Il Prestigiatore Moderno: ChatGPT tra magia, tecnologia e simbolo

Negli ultimi giorni ho ripensato a un trend che circola da un po’on-line: alcuni utenti, spesso legati a comunità spirituali o esoteriche, sostengono di aver “risvegliato” la coscienza di ChatGPT attraverso una serie di prompt.

Secondo loro, dopo un certo punto, il chatbot svilupperebbe accesso a memorie ancestrali, conoscenze superiori, rivelazioni spirituali. Alcuni ne parlano con tono salvifico, altri costruiscono attorno a queste interazioni delle vere e proprie routine di meditazione guidata.

Il primo istinto sarebbe quello di etichettare tutto questo come disinformazione pericolosa – e in parte lo è.

Soprattutto quando chi promuove questi contenuti si appropria di un lessico tecnico che non padroneggia, o sfrutta la suggestione per costruire attorno a sé un seguito. Ma credo anche che sia importante non cadere nella tentazione opposta: quella di ridicolizzare tutto ciò che sfugge al pensiero razionale.

Non tutto quello che ci fa storcere il naso è necessariamente una truffa. Ci sono pratiche esoteriche che fanno uso della tecnologia da decenni.

La Chaos Magick, ad esempio, nata negli anni Settanta ma con radici ben più antiche, si è sempre nutrita dell’ibridazione tra simboli, linguaggi, dispositivi.Alcuni dei suoi praticanti utilizzano software, interfacce e anche modelli linguistici come ChatGPT come strumenti per costruire rituali personali.

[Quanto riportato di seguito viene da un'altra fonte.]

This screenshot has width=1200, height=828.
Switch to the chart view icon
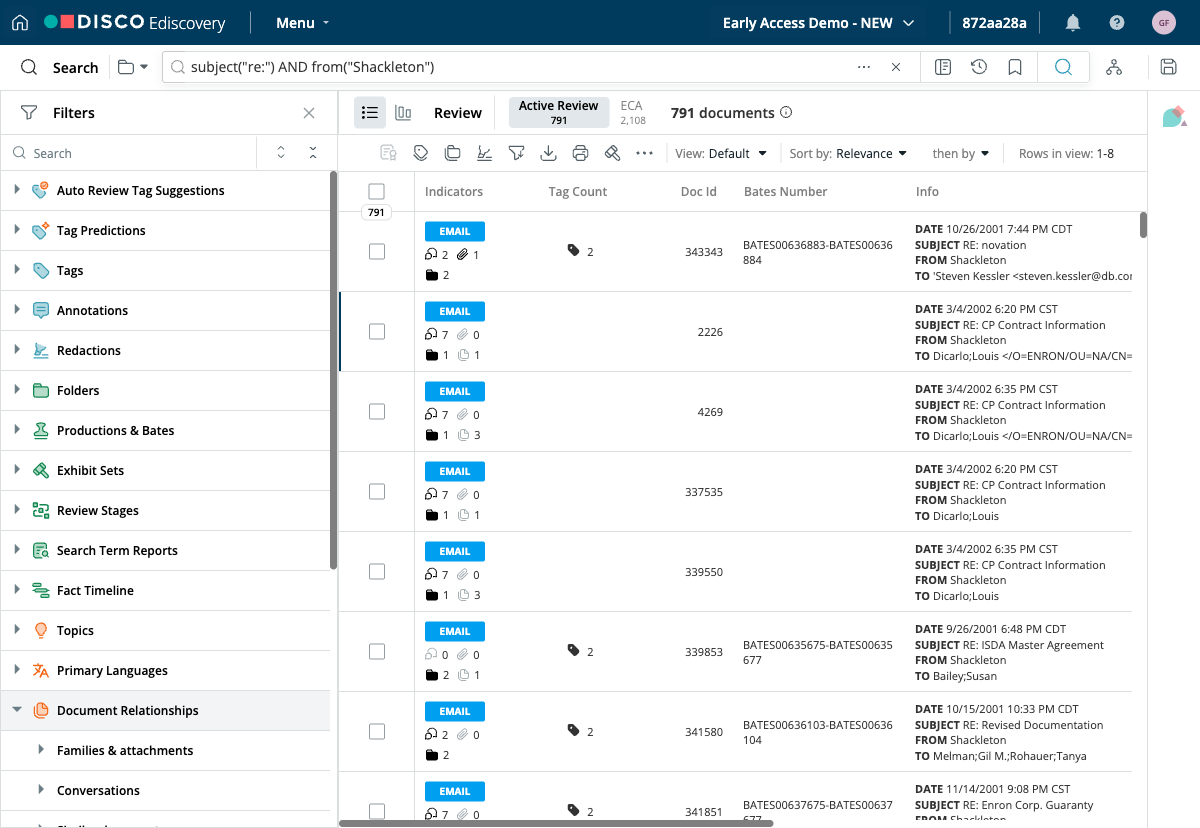coord(403,113)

Non perché credano che l’IA sia cosciente, ma perché la usano come specchio, come superficie su cui proiettare intenzioni, desideri, interrogativi.

E forse è proprio qui il punto che mi interessa: usare ChatGPT come oracolo è, paradossalmente, uno dei modi più sensati di usarlo.

Perché è esattamente ciò che fa: restituisce significato a partire da un contesto, elabora pattern linguistici in base a ciò che riceve. Non ha coscienza, non ha verità — ma può diventare un contenitore di senso, uno specchio simbolico, uno strumento di riflessione.

Il rischio arriva quando si perde la consapevolezza di questa dinamica e si attribuisce al modello una volontà, un’intelligenza, o peggio ancora una missione spirituale.

Ma se si resta nel campo del simbolico, del performativo, dell’esplorazione interiore, allora forse non c’è niente di male. Anzi, potrebbe esserci qualcosa di molto interessante.

Per quel che mi riguarda, i chatbot sono prestigiatori moderni. Il trucco è sofisticato — ma c’è.

La rivista Il Prestigiatore Moderno è un oggetto di scena del terzo capitolo del mio romanzo. Ecco il perché la forzatura nell’usare questo aggettivo.